We are proposing a scene of electrate instruction from a particular point of view, addressing ourselves (each one of us participating). The program is not asserted but described, and its relevance must be tested by each one who feels addressed by it. We, the egents of EmerAgency. Given this attitude, let me review the argument of my recent book, Avatar Emergency, in order to clarify the state of the question for me, the point of departure for further instruction.
The Sanskrit term "Avatar" (meaning "descent") has been appropriated within popular culture, first by the creators of cyberpunk science fiction, to name the manifestation of a player's persona in cyberspace. The usage extended to virtual reality sites such as Second Life, referring to the characters one played online, and on into one's online identity in general. This usage offered an opportunity for expropriation, to open popular culture to electracy--the recognition that identity behaviors individual and collective are invented within an apparatus along with technologies of equipment and rhetorics of practice. The cyberpunk usage in fact names brand behavior, also relevant but expressing the extension and continuation of literate selfhood into electracy. Brands are self-conscious, willed, deliberately designed, projections of ego.

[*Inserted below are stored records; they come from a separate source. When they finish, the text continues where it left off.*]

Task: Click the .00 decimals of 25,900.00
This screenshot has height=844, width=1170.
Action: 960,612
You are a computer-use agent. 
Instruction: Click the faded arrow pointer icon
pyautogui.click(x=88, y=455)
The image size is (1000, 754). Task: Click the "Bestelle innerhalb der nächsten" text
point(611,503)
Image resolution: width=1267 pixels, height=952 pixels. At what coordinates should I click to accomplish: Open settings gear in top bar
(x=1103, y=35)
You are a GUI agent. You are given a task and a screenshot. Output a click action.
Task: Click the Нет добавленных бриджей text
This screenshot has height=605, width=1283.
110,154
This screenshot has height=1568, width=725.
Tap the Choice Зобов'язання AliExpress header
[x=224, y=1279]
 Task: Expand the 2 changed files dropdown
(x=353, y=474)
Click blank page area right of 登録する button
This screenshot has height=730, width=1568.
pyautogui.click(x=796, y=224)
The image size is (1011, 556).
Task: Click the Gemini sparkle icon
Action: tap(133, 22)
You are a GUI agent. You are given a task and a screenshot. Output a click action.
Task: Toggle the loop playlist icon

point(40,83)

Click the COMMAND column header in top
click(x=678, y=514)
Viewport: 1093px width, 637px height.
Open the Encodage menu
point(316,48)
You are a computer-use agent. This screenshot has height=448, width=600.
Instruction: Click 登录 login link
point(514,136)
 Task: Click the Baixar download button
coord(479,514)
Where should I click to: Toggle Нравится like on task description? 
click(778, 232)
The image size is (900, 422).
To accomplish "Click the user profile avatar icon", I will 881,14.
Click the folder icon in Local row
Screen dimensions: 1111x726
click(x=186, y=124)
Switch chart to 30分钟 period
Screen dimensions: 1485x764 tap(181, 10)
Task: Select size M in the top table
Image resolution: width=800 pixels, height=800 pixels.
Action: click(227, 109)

The theological and mythological experience to which the term avatar refers has nothing to do with brand: it is not projected by self, but received from Outside. The prototype of avatar is the scene in the Hindu classic, Bhagavad Gita, itself a part of the epic Mahabharata. Prince Arjuna arrives at the site where two great armies are preparing for battle, awaiting only his order to begin what will have been a terrible civil war. Arjuna expresses doubts to his charioteer and best friend, Krishna. Krishna reveals himself at that moment as Avatar, representative on earth of the god Vishnu. Avatar descends in conditions of crisis. The Song (Gita) consists of an interlude in the epic, a scene of instruction in which Krishna explains to Arjuna the ethos, the metaphysics, of his apparatus: the notions of hero, duty (Dharma), and how one achieves liberation (Moksha).
This narrative is a prototype for a certain functionality that we seek also for electracy: not the theology, but the scene through which an individual person receives instruction from the Absolute. This relationship between the macrocosm and microcosm collapsed during modernity, as literacy achieved closure, and needs to be reinvented for electracy. Avatar is the name for an emergent collective subject position, or rather, for this relation between person and world. The heuretic method for this invention borrows from Hans Blumenberg his insight into how each epoch learns to reoccupy the metaphysics of its predecessor, to accumulate an historical palimpsest in which most of the questions remain the same, and most of the answers are archived. Blumenberg's context was his history of secularization, the passage of Europe out of the Middle Ages into modernity.
Our curriculum includes in its program the development of this function of collective subject, experienced as a scene of instruction in the Absolute.